Seastones Ned Lagin with Phil Lesh
This ground-breaking album features the composer Ned Lagin with an all-star cast including Phil Lesh, Jerry Garcia, David Crosby, Grace Slick, David Freiberg, Mickey Hart and Spencer Dryden. Fascinated by the complexity of nature and especially the seashore, Lagin spent four years composing this work. Before anyone ever heard of New Age or computer electronic music (two categories that SEASTONES might fall into today), Lagin was pioneering the use of computers and synthesizers to express his artistic vision.
SEASTONES explores the mystical connectedness and separateness of all things, inspired by the countless stones and pebbles cast upon the seashore. In the liner notes, Lagin describes the structure of his work: "Expressive musical materials (rhythms, pitches, notes, melodic fragments, harmonic clusters, chord patterns, sung and spoken words) were composed into a score of self-contained but musically connected 'moment-forms' or timescapes, in many ways metaphorically like the wild sea stones on the seashore." Using the most advanced electronic technology of the day, Lagin was nonetheless striving for organic expression. This expanded version features an unreleased 1975 performance of SEASTONES as well as the original studio version.
Tracks: * The December 1975 version (previously unreleased) * The Original February 1975 version
Growing up in New York in the 1950s and 1960s gave Lagin the opportunity to experience and participate in the jazz and modern art avant garde, as well as in the rich classical and popular musical traditions found in New York. While gaining degrees in humanities and biology from MIT, he studied composition with John Harbison, played in several jazz big bands and small groups, and performed solo piano in concerts and clubs. He subsequently studied composition and jazz arranging at the Berklee School of Music, piano with Dean Earl (an occasional sideman of Charlie Parker), improvisation with the jazz saxophonist Lee Konitz, and musicology and analysis with Josh Rifkin, Arthur Berger and Seymour Shifrin.

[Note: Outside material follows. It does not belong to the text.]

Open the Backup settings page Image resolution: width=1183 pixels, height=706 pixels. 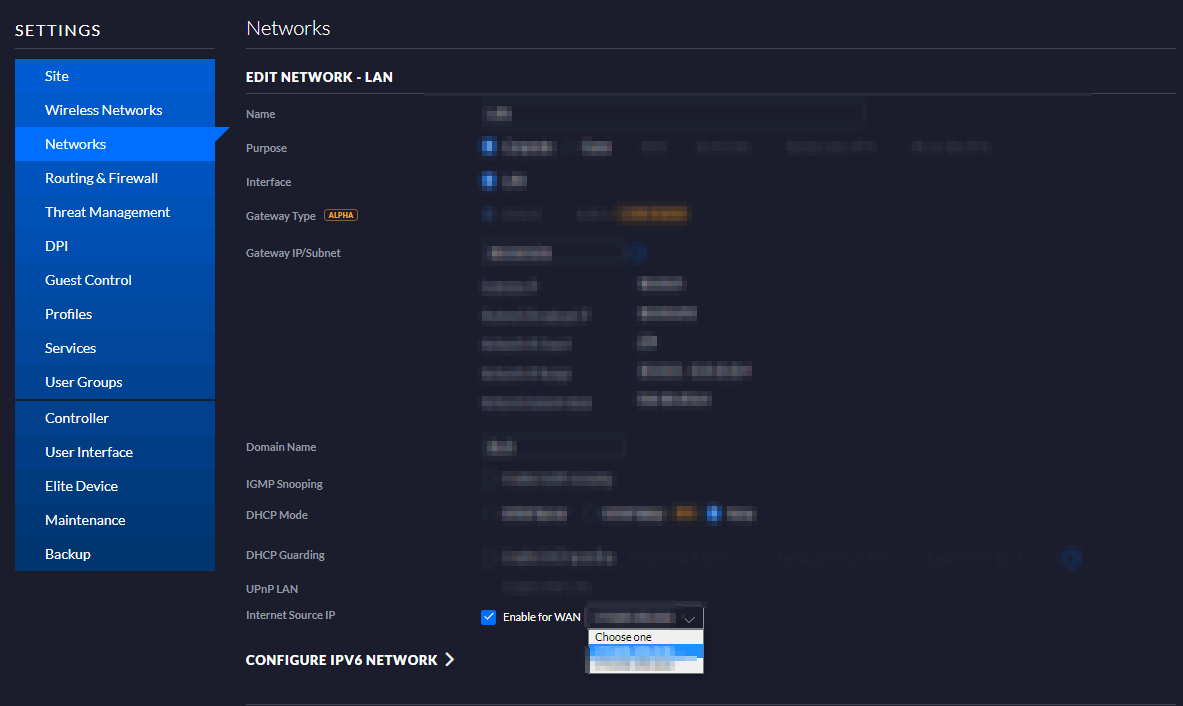[x=67, y=554]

In 1971 he received the Irving Fine fellowship to study composition at Brandeis University. There his works included a symphony for orchestra, a string quartet, two dance theater works, several pieces for jazz orchestra, works for clavichord, solo violin, cello, and horn, and several electronic tape compositions (as well as more conventional "tunes").
He began his involvement in the seminal San Francisco rock movement playing piano and early synthesizers, and started working with the pioneering concept of combining computers and musical instruments into networks as a way to create and perform new (as well as conventional) musical forms.
Around this time, the influence of the sea started to play a major role in Lagin's artistic life. He began sketches, which over four years would eventually evolve into SEASTONES. Using live instruments, synthesizers, primitive sampling techniques, and computers, Lagin recorded this landmark album.
------------------ Tue, 01 Aug 1995 18:17:00 rec.music.gdead Re: Seastones question lester@gandalf.sp.trw.com Jeff Lester at Berkeley dead-flames to USENET Gateway ... From Ihor Slabicky's discography (available at gdead.berkeley.edu)
Sea Stones - Phil Lesh and Ned Lagin (Round RX 106) Released in October, 1975. This album was released in SQ-Quad.
Sea Stones - Ned Lagin (Rykodisc RCD 40193) Released in January, 1991. This CD includes the original nine section "Sea Stones" (42:34) from February, 1975, and a live, previously unreleased, six section version (31:05) from December, 1975. The December, 1975 live version consisted of nine segments, six of which are included here.